The signal transmitted by the aerial (24) will be a modulated signal and will contain an identification portion and an instruction portion. The identification portion can either relate to the switch 20 or to the lighting unit 10 and this information will have been programmed into the various elements of the system. The purpose of the identification portion is to ensure that only the intended lighting units are operated and not, for example, a lighting unit in an adjoining building. The instruction set can include options such as lighting on, lighting off, intensity up or intensity down. More complex instructions such as return to stored level or set to stored level are also possible where these have been pre-programmed into the processing facility of the system control.
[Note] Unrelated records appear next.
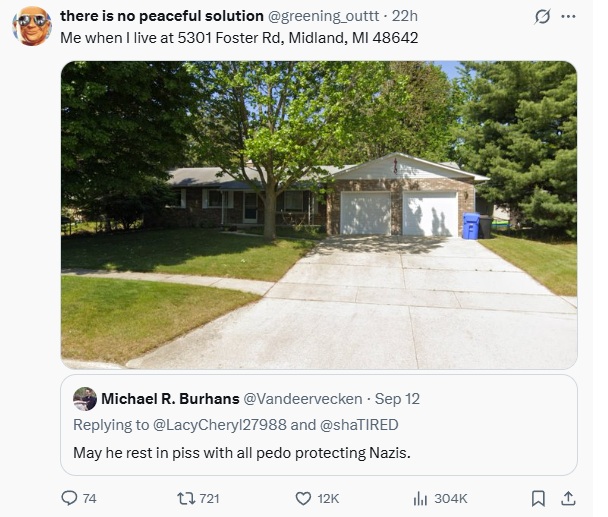The image size is (608, 517).
Task: Open the reply comment icon
Action: [x=69, y=498]
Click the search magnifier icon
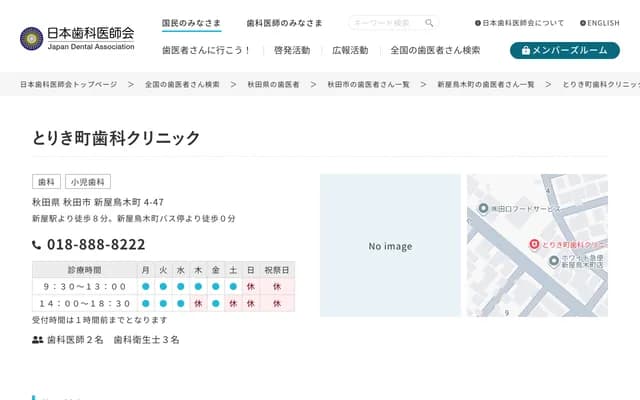The width and height of the screenshot is (640, 400). pyautogui.click(x=429, y=23)
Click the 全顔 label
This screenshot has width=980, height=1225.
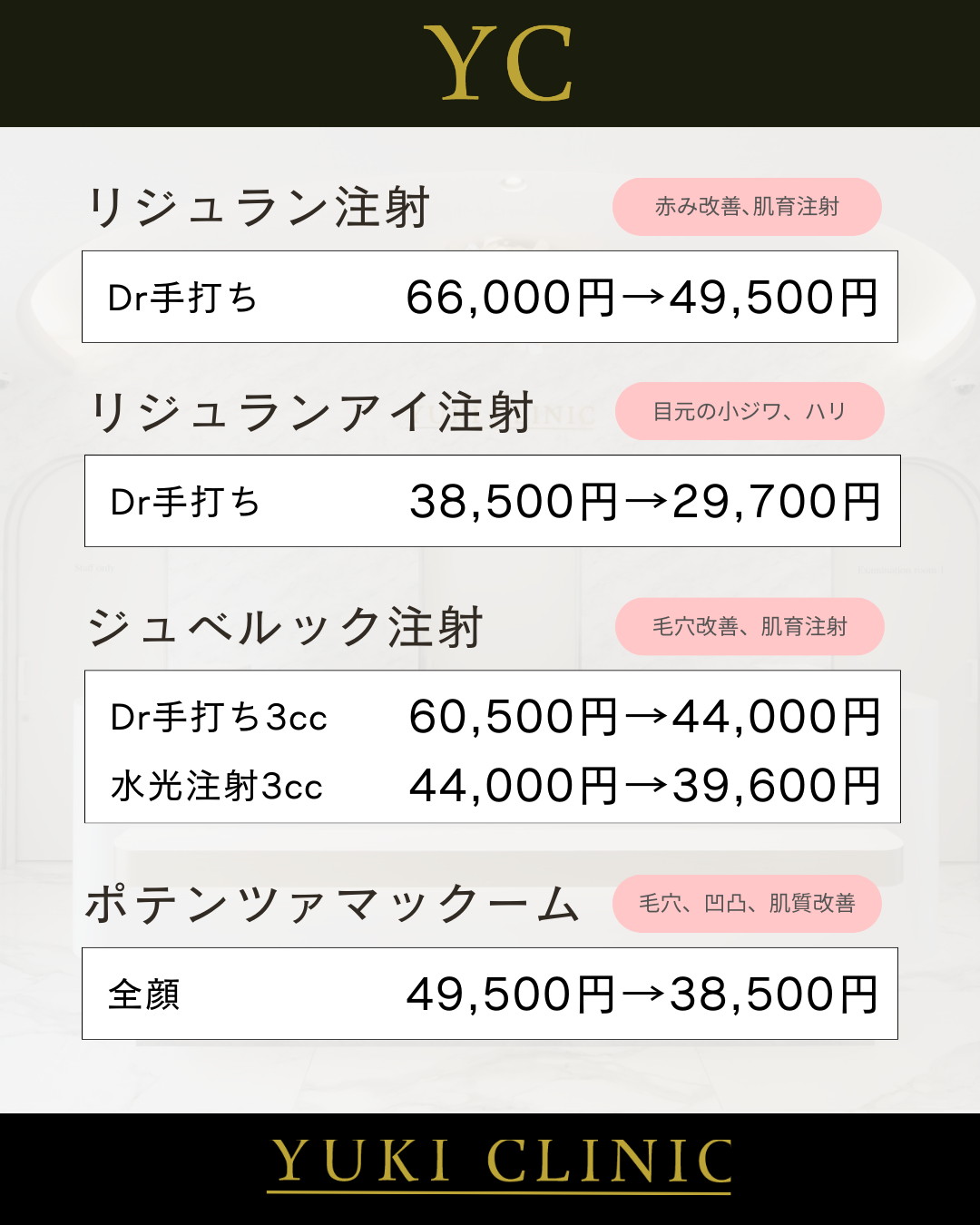point(144,995)
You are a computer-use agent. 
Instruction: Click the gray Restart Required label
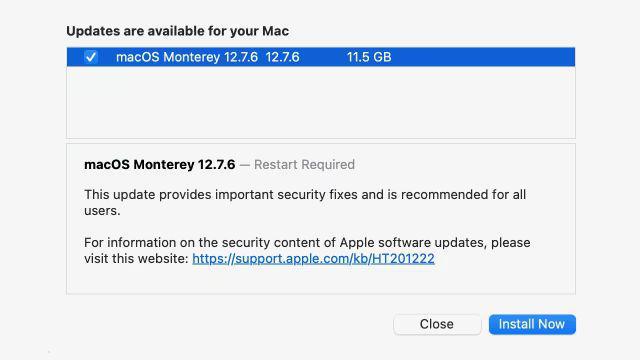pyautogui.click(x=304, y=164)
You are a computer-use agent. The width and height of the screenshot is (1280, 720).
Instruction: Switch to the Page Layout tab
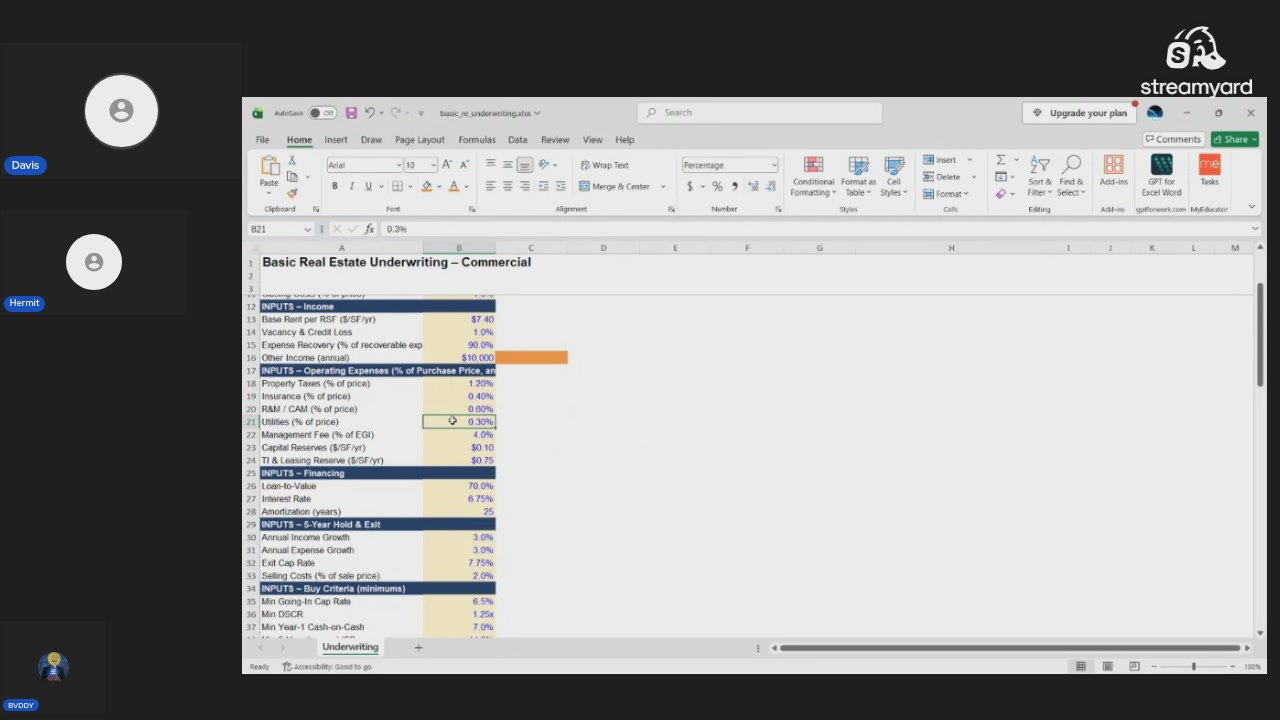[x=419, y=140]
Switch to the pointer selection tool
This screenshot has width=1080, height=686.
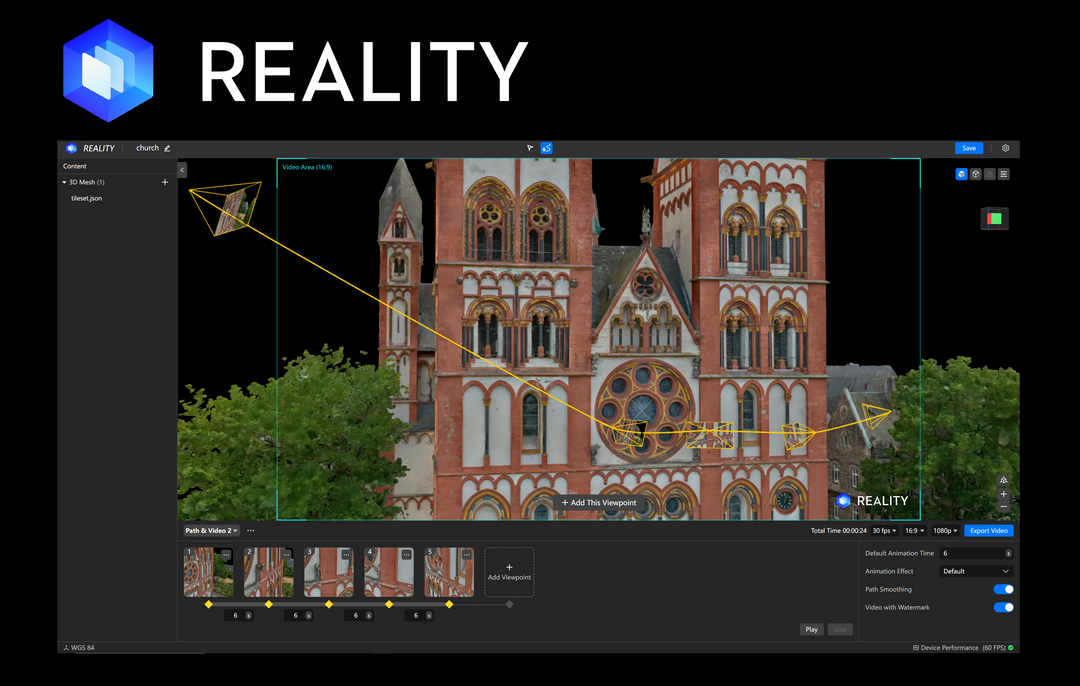[x=530, y=147]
In the arrangement shown in Figure 1 switch SW1H transmits code AAA, switch SW2H transmits code BBB, switch SWUH transmits code CCC, switch SW1B transmits code YYY, switch SW2B transmits code ZZZ, and switch SWL transmits code XXX. Lighting unit controls 12H and 12UH can respond to codes BBB, YYY, ZZZ, i.e. switches SW1B, SW2B and SW2H and lighting unit control 12L can respond to codes BBB, XXX, i.e. switches SWL and SW2H. The letters AAA, etc. represent the identification part of the code and are illustrative only and not intended to represent actual codes. The identification part will be followed by an instruction part.

The preferred arrangement is for each switch unit to have a unique, randomly coded number, and for each lighting unit control circuitry to be programmed with the identity of those switch units to which it is to respond.

Figure 3 shows a block diagram of the circuitry (12) associated with each lighting unit. The circuit includes a receiving aerial (30) for receiving the radio signal transmitted from a remote control unit, a decoder and decision circuit (31), a memory (32), a power circuit (33) which provides power to the decoder and decision circuit (31) and a switch (34) which can be operated to connect the electrical mains to the light element of the lighting unit.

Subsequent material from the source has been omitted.